TL;DR: Authorization, not authentication, determines breach blast radius because attackers usually exploit inherited permissions, according to Opal Security’s analysis of 23andMe, MOVEit, Snowflake, National Public Data, and M&S alongside the 2024 Verizon Data Breach Investigations Report. When access is fragmented across cloud IAM, SaaS, Terraform, and third-party identities, runtime control becomes the perimeter that matters.
NHIMG editorial — based on content published by Opal Security: Back Authorization has always been the real perimeter
By the numbers:
- Over 80% of breaches involved valid credentials.
- Only 5.7% of organisations have full visibility into their service accounts.
- 97% of NHIs carry excessive privileges, increasing unauthorised access and broadening the attack surface.
Questions worth separating out
Q: How should security teams reduce breach impact when valid credentials are compromised?
A: They should focus on limiting what a valid session can do after authentication.
Q: Why do over-scoped identities increase breach severity in cloud and SaaS environments?

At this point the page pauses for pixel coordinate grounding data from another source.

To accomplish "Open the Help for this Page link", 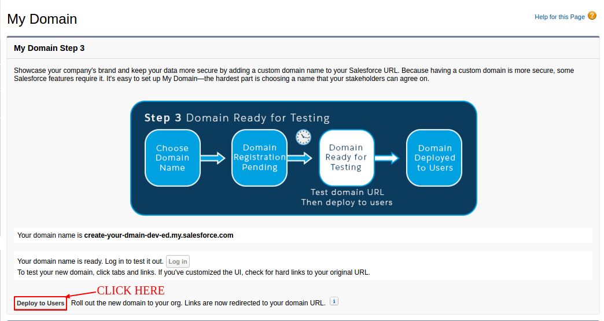I will coord(559,17).
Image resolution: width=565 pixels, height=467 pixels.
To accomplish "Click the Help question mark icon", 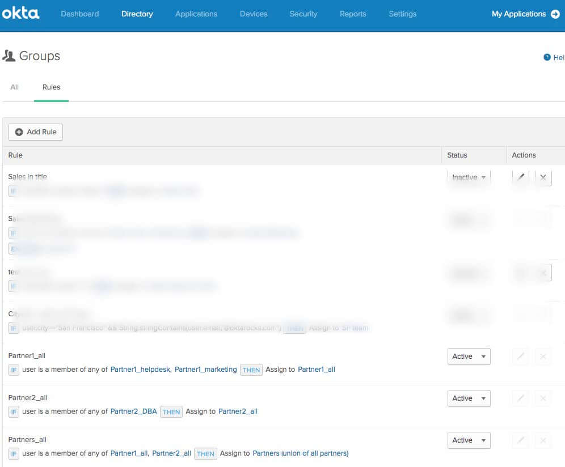I will [547, 57].
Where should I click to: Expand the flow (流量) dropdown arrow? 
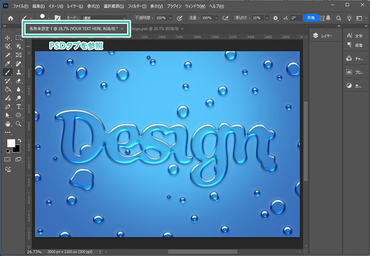216,18
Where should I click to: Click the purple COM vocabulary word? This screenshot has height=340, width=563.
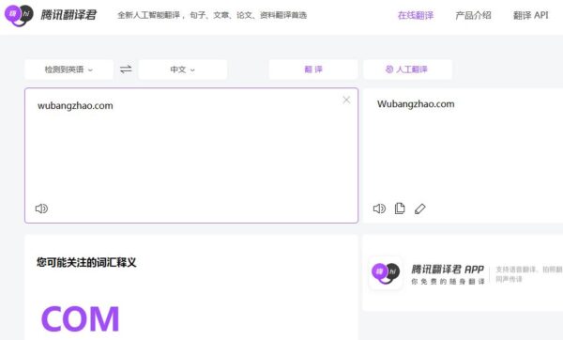click(80, 318)
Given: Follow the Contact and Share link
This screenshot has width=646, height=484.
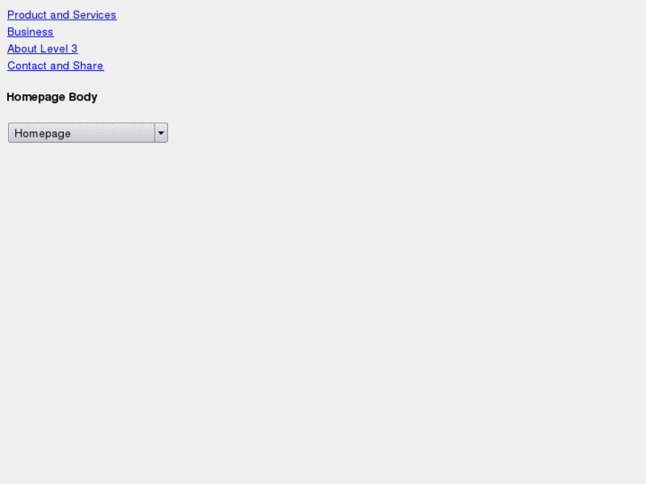Looking at the screenshot, I should point(55,66).
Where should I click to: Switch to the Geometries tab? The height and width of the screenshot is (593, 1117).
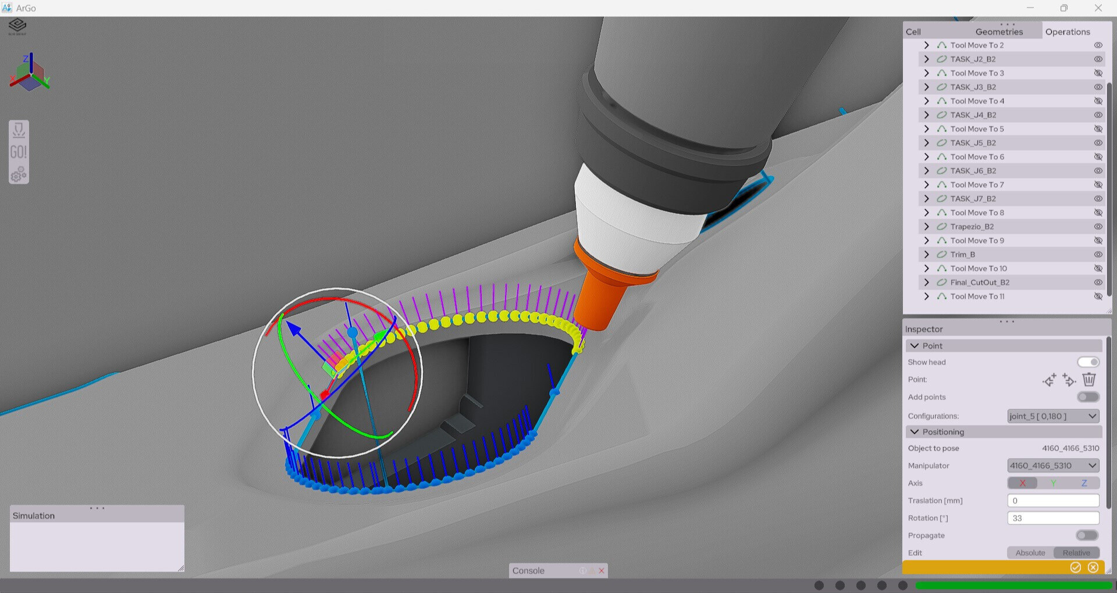pos(999,32)
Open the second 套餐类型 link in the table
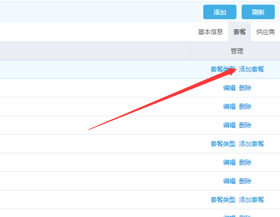 [x=223, y=143]
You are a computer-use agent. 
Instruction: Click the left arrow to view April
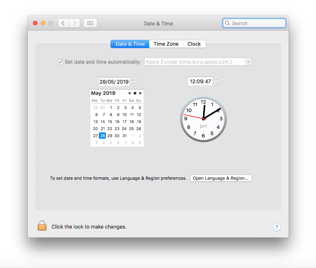pyautogui.click(x=129, y=93)
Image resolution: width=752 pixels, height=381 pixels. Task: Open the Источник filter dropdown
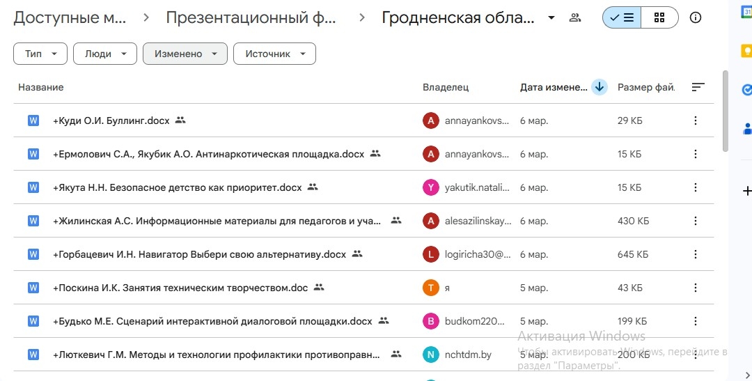(x=274, y=54)
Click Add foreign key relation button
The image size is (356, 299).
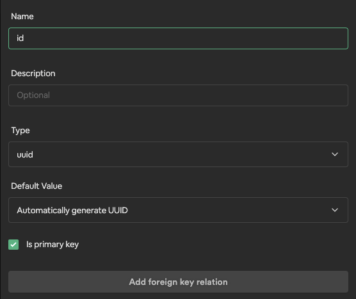pos(178,282)
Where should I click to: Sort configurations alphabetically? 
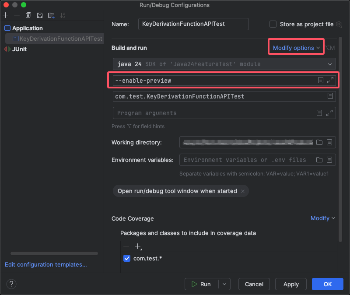(x=63, y=15)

A: Over-scoped identities turn a single compromise into broad reach because the attacker inherits more permissions than the job requires.

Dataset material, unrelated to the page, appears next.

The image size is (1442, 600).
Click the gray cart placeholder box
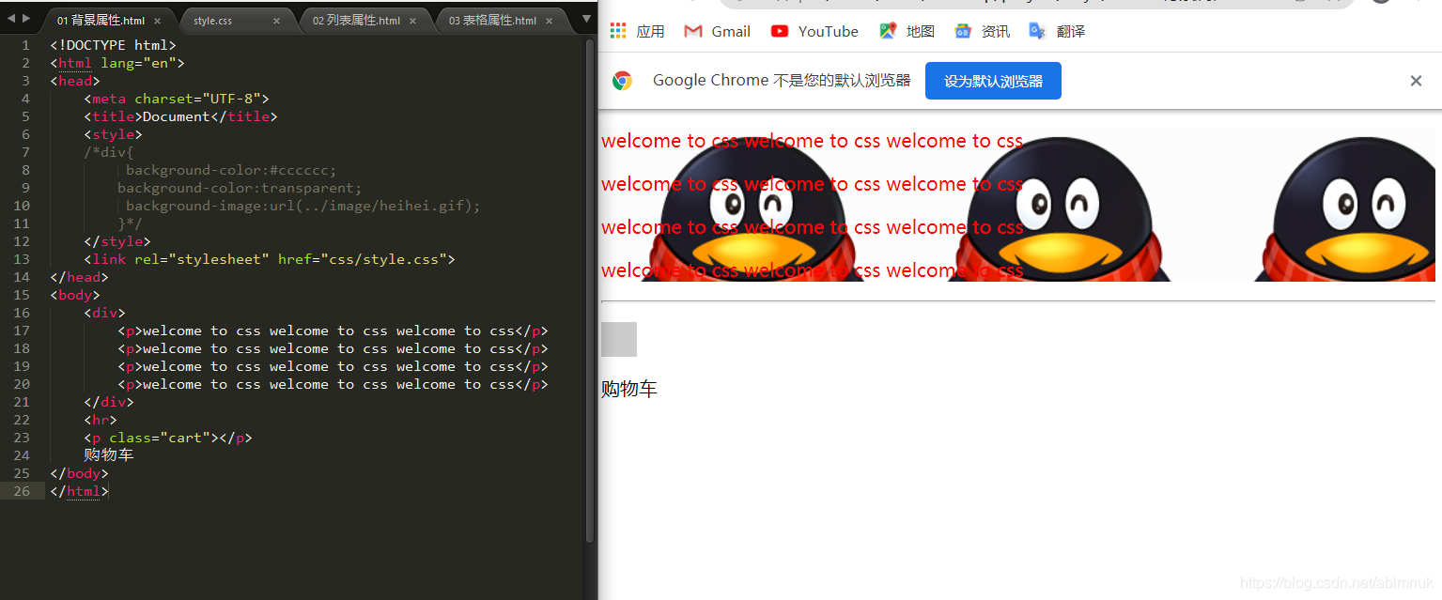pos(619,340)
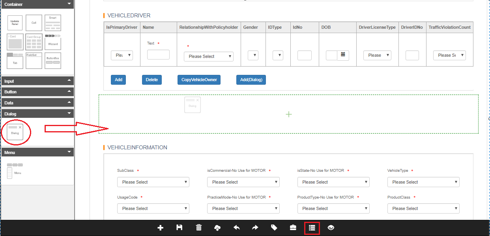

Q: What do IAM teams get wrong about authorization governance?
A: They often treat authorization as a review artifact instead of a live security control.
Practitioner guidance
- Map effective permissions, not just assigned roles. Trace what each high-risk identity can actually reach across cloud IAM, SaaS, Terraform, and internal tools.
- Move critical access to task-specific sessions. Use just-in-time access for privileged actions, vendor access, and sensitive data paths so the default state is no standing privilege.
- Version and test authorization policies before rollout. Treat policies as code with change control, regression testing, and reviewable diffs so access logic is explainable before it reaches production.
What's in the full article
Opal Security's full article covers the incident patterns and control breakdowns this post intentionally leaves at the analytical level:
- A walk-through of the specific breach cases and how authorization decisions shaped each outcome.
- The vendor's framing of how policy should be unified across cloud IAM, SaaS, Terraform, and internal tools.
- Operational examples of task-specific access and runtime enforcement in real environments.
- The article's discussion of where policy-as-code helps and where governance still needs cross-functional ownership.
👉 Read Opal Security's analysis of why authorization is the real perimeter →
Authorization as the real perimeter: what IAM teams miss?
Explore further
Authorization is the real perimeter because breach damage is determined by effective permissions, not successful login. Authentication has improved dramatically, but modern attackers still win by operating inside trusted sessions and inheriting whatever access the environment has already granted. That makes runtime authorization the control plane that actually constrains blast radius. Practitioners should treat effective access as the security boundary that matters.
A few things that frame the scale:
- 70% of organisations grant AI systems more access than they would give a human employee performing the exact same job, according to the 2026 Infrastructure Identity Survey.
- 52% of respondents see AI security decision-making power shifting toward platform and infrastructure teams rather than the executive suite.
A question worth separating out:
Q: Who is accountable when a third-party identity causes data exposure?
A: Accountability sits with the organisation that trusted the identity without sufficient boundaries, not just with the vendor that used it. If a third-party account was over-scoped, persistently trusted, or insufficiently monitored, the governance failure is internal. Frameworks such as NIST CSF and zero trust both expect explicit control over external access.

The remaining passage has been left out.